OBJECTIVE: To identify critical illness survivors’ perceived barriers and facilitators to resuming performance of meaningful activities when transitioning from hospital to home.

DESIGN: Secondary content analysis of semistructured interviews about patients’ experiences of intensive care (primary analysis disseminated on the patient-facing website Two coders characterised patient-perceived barriers and facilitators to resuming meaningful activities. To facilitate clinical application, we mapped the codes onto the Person-Task-Environment model of performance, a patient-centred rehabilitation model that characterises complex interactions among the person, task and environment when performing activities.
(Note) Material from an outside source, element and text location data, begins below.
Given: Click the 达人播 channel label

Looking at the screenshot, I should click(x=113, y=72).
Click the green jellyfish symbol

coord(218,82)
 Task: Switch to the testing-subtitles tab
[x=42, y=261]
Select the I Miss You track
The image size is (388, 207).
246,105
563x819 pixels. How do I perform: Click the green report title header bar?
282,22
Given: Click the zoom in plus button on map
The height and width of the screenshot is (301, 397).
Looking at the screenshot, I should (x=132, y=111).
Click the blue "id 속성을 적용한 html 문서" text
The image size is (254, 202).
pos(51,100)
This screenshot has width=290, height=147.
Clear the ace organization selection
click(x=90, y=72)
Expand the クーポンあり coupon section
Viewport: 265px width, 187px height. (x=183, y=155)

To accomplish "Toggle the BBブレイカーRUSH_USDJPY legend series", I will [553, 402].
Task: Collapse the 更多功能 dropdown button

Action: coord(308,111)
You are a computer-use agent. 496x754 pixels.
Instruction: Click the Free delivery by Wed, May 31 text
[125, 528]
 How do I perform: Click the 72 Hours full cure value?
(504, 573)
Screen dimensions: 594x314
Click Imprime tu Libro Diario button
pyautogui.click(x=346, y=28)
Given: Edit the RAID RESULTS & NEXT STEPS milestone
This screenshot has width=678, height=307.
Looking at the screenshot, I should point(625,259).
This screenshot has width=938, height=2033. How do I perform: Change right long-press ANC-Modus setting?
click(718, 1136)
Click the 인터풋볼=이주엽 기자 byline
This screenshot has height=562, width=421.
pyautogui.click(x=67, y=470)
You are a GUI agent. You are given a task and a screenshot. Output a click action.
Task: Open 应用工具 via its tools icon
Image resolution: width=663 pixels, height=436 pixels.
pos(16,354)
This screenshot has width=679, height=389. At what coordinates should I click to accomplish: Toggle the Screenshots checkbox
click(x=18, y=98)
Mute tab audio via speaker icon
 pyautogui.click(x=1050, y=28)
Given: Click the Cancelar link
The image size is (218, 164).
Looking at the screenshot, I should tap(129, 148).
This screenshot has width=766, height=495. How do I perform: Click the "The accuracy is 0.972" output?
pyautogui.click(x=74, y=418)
SETTING: United Kingdom, 2005-2006.

PARTICIPANTS: 39 adult critical illness survivors, sampled for variation among demographics and illness experiences.

RESULTS: Person-related barriers included negative mood or affect, perceived setbacks; weakness or limited endurance; pain or discomfort; inadequate nutrition or hydration; poor concentration/confusion; disordered sleep/hallucinations/nightmares; mistrust of people or information; and altered appearance. Task-related barriers included miscommunication and managing conflicting priorities. Environment-related barriers included non-supportive health services and policies; challenging social attitudes; incompatible patient-family coping (emotional trauma and physical disability); equipment problems; overstimulation; understimulation; and environmental inaccessibility. Person-related facilitators included motivation or attitude; experiencing progress; and religion or spirituality. Task-related facilitators included communication. Environment-related facilitators included support from family, friends or healthcare providers; supportive health services and policies; equipment; community resources; medications; and accessible housing. Barriers decreased and facilitators increased over time. Six barrier-facilitator domains dominated based on frequency and emphasis across all performance goals: mood/motivation, setbacks/progress, fatiguability/strength; mis/communication; lack/community support; lack/health services and policies.

CONCLUSIONS: Critical illness survivors described a comprehensive inventory of 18 barriers and 11 facilitators that align with the Person-Task-Environment model of performance. Six dominant barrier-facilitator domains seem strong targets for impactful interventions. These results verify previous knowledge and offer novel opportunities for optimising patient-centred care and reducing disability after critical illness.